Emilio Calvanese Strinati
The Post Shannon Era: Towards Semantic, Goal-Oriented and Reconfigurable Intelligent Environments aided 6G Communications
This keynote promotes the idea that including semantic and goal-oriented aspects in future 6G networks can produce a significant leap forward in terms of system effectiveness and sustainability. Semantic communication goes beyond the common Shannon paradigm of guaranteeing the correct reception of each single transmitted packet, irrespective of the meaning conveyed by the packet. The idea is
that, whenever communication occurs to convey meaning or to accomplish a goal, what really matters is the impact that the correct reception/interpretation of a packet is going to have on the goal accomplishment. Focusing on semantic and goal-oriented aspects and possibly combining them with the reconfigurable and intelligent wireless environments paradigm, help to identify the relevant information, i.e. the information strictly necessary to recover the meaning intended by the transmitter or to accomplish a goal. With this keynote, after a short presentation of most recent state of the art approaches, we present our most recent results and cover in detail challenges and opportunities associated with the evolution towards semantic, goal-oriented and reconfigurable intelligent environments aided 6G communications.

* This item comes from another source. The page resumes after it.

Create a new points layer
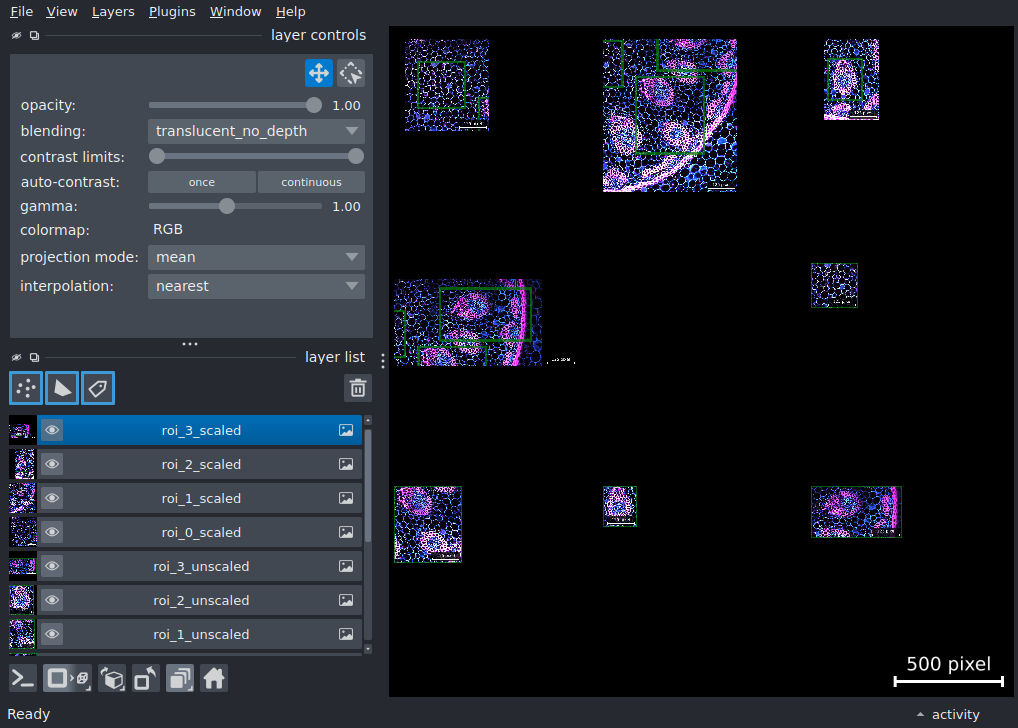pos(26,388)
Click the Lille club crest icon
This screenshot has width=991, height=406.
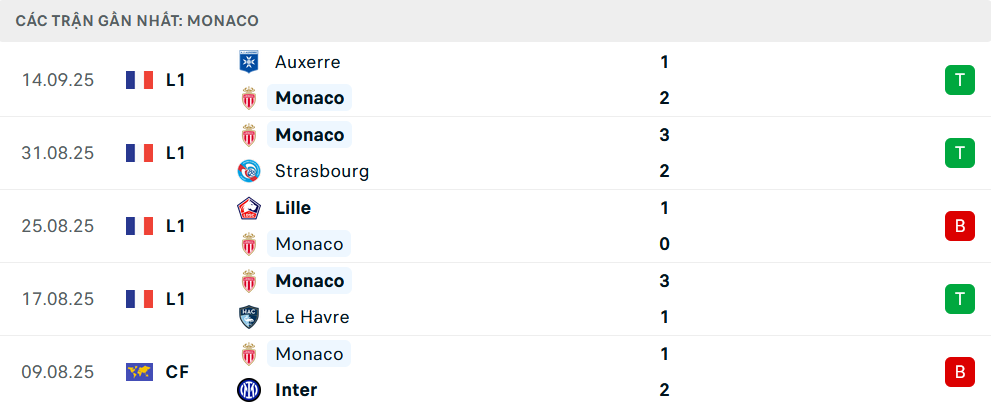(247, 208)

Dr. Emilio Calvanese Strinati obtained his Engineering Master degree in 2001 from the University of Rome ‘La Sapienza’ and his Ph.D in Engineering Science in 2005 from Paris Telecom. He then started working at Motorola Labs in Paris in 2002. Then in 2006 he joint CEA LETI as a research engineer. From 2007, he becomes a PhD supervisor. From 2010 to 2012, he has been the co-chair of the wireless working group in GreenTouch Initiative, which deals with design of future energy efficient communication networks. From 2011 to 2016 he was the Smart Devices & Telecommunications strategic programs Director, then, until January 2020 he was the Smart Devices & Telecommunications Scientific and Innovation Director. Since February 2020 he is the Nanotechnologies and Wireless for 6G (New-6G) Program Director focusing on future 6G technologies. He has published around 200 papers in journals, international conferences, and books chapters, and he has given more than 200 international invited talks, keynotes and tutorials. He is the main inventor of more than 80 patents. His current research interests are on Reconfigurable Intelligent Surfaces, Semantic communications, Goal-oriented communications AI-native technologies in the contest of 6G.